### WHAT THE TASK REQUIRES
Restate word for word the lines of the material below, from the line with "The image size is (756, 616)." to the line with "Select the 3.0700 dimension text", both lines included, and no others.

### RECORD SET
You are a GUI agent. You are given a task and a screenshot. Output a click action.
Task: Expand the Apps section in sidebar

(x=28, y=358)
...
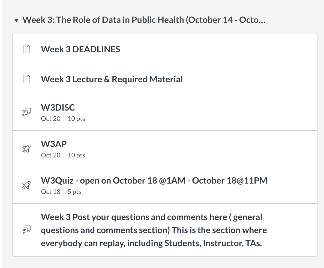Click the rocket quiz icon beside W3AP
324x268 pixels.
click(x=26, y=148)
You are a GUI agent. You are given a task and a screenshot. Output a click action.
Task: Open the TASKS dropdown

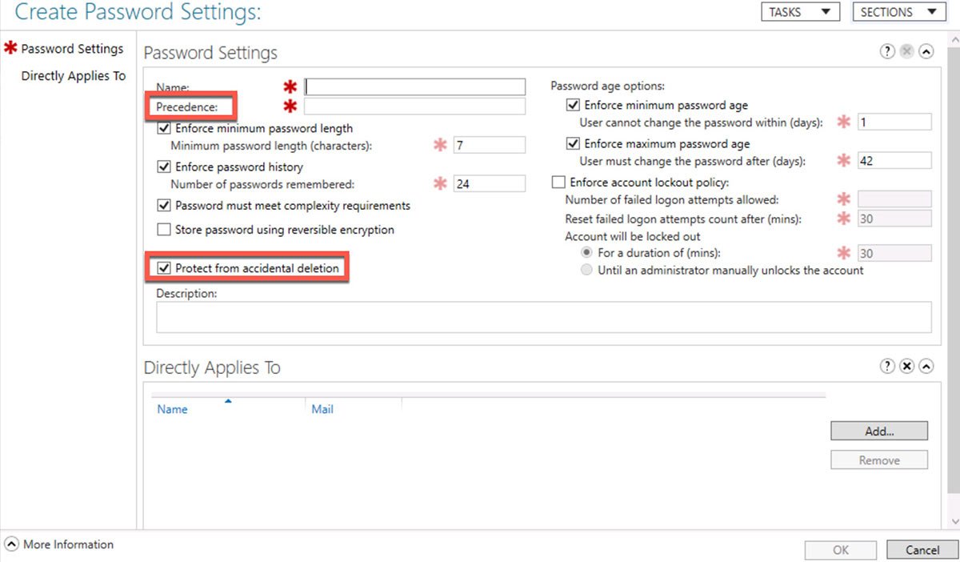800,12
...
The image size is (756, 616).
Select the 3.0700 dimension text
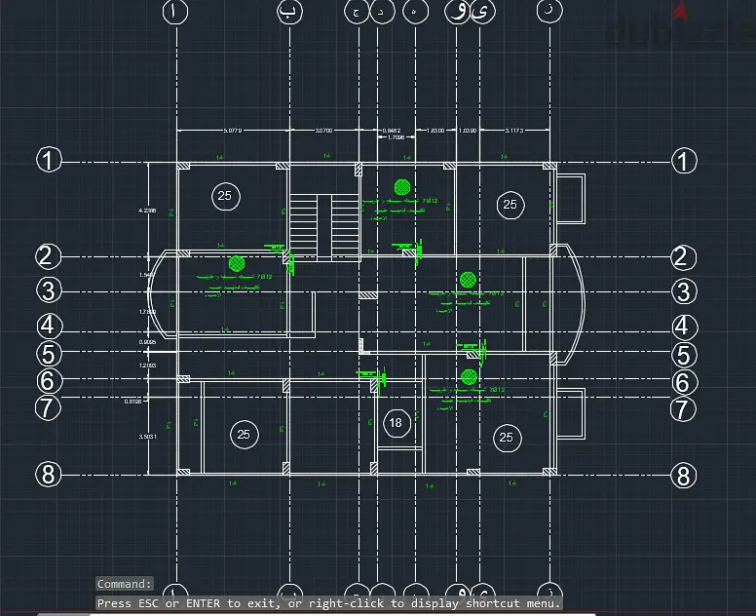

### ANSWER TO THIS TASK
The image size is (756, 616).
Select the 3.0700 dimension text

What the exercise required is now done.